AR Reading List 060: Hélène Binet

The latest instalment of our series of AR Reading Lists: seven carefully chosen pieces from our archive, free for registered users

‘The photographs are not paeans to architecture; rather, they are works of art with their own specific attributes’ wrote Mark Pimlott on the work of Hélène Binet in AR March 2019. The work of Zaha Hadid, Daniel Libeskind, Peter Zumthor and many others has been viewed by the world through Binet's lens. Her manipulation of light and shadow, often captured in black and white, creates images of depth and fascination that transcend the objects they represent and become objects in their own right. Working exclusively with film, Binet's work celebrates the limits of the medium and the lack of post-production editing. The play on light and space in her photographs captures the depth of a building – material and emotional – and evokes a sense of space beyond the built fabric of the architecture. This Reading List brings together works from Binet's prolific career that have featured in the AR. Light Lines: The Architectural Photographs of Hélène Binet is now open at the Royal Academy, displaying over 90 of Binet's photographs from the past 30 years until 23 January 2022.

## SUPPLIED MATERIAL
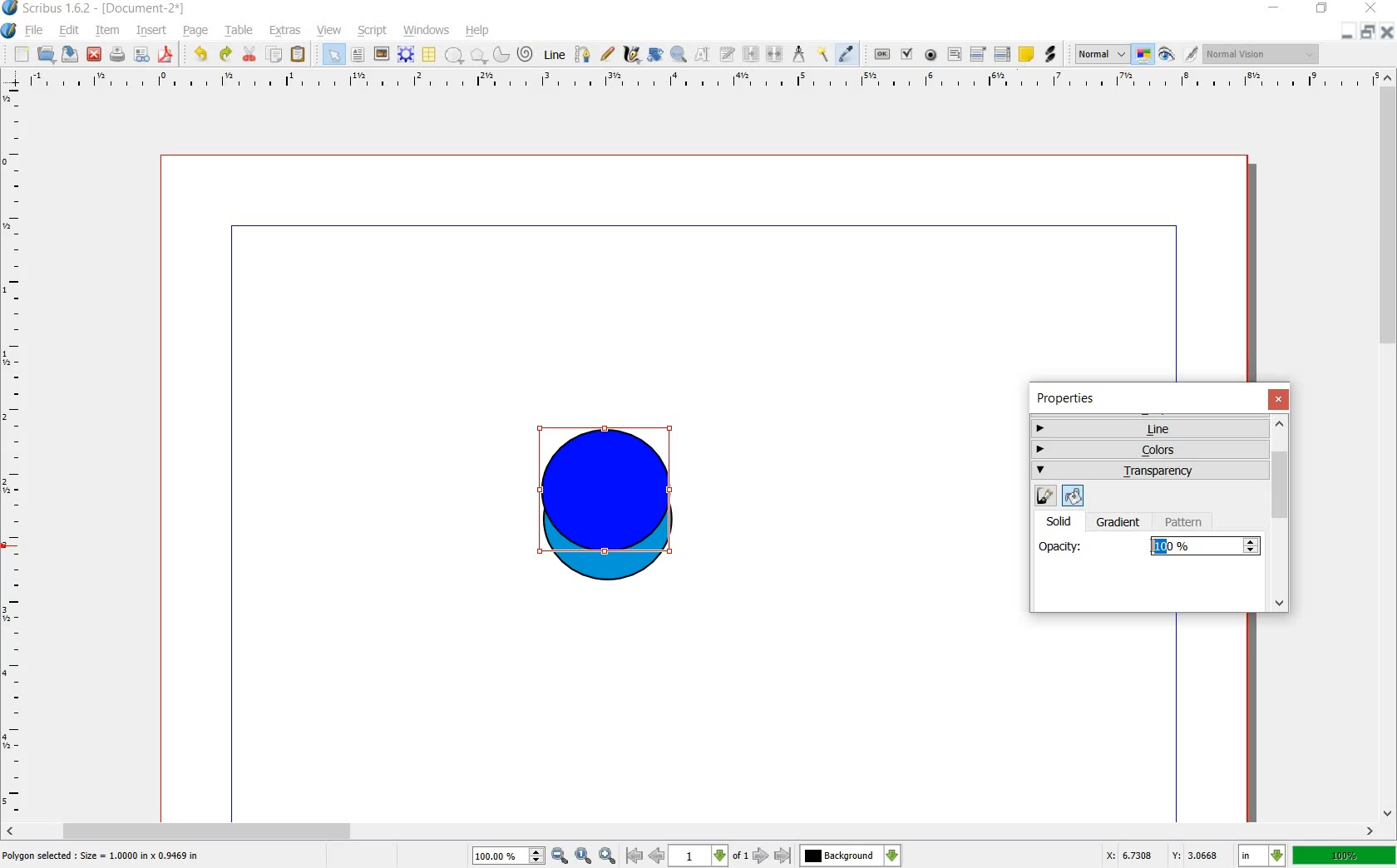  What do you see at coordinates (1194, 546) in the screenshot?
I see `100%` at bounding box center [1194, 546].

## INSTRUCTION A
In the reading list introduction on Hélène Binet, until what date does the Royal Academy exhibition of her photographs run?
## INSTRUCTION B
Name every architect the reading list introduction on Hélène Binet mentions as having had their work seen through her lens.

## TASK SOLUTION A
23 January 2022

## TASK SOLUTION B
Zaha Hadid, Daniel Libeskind, Peter Zumthor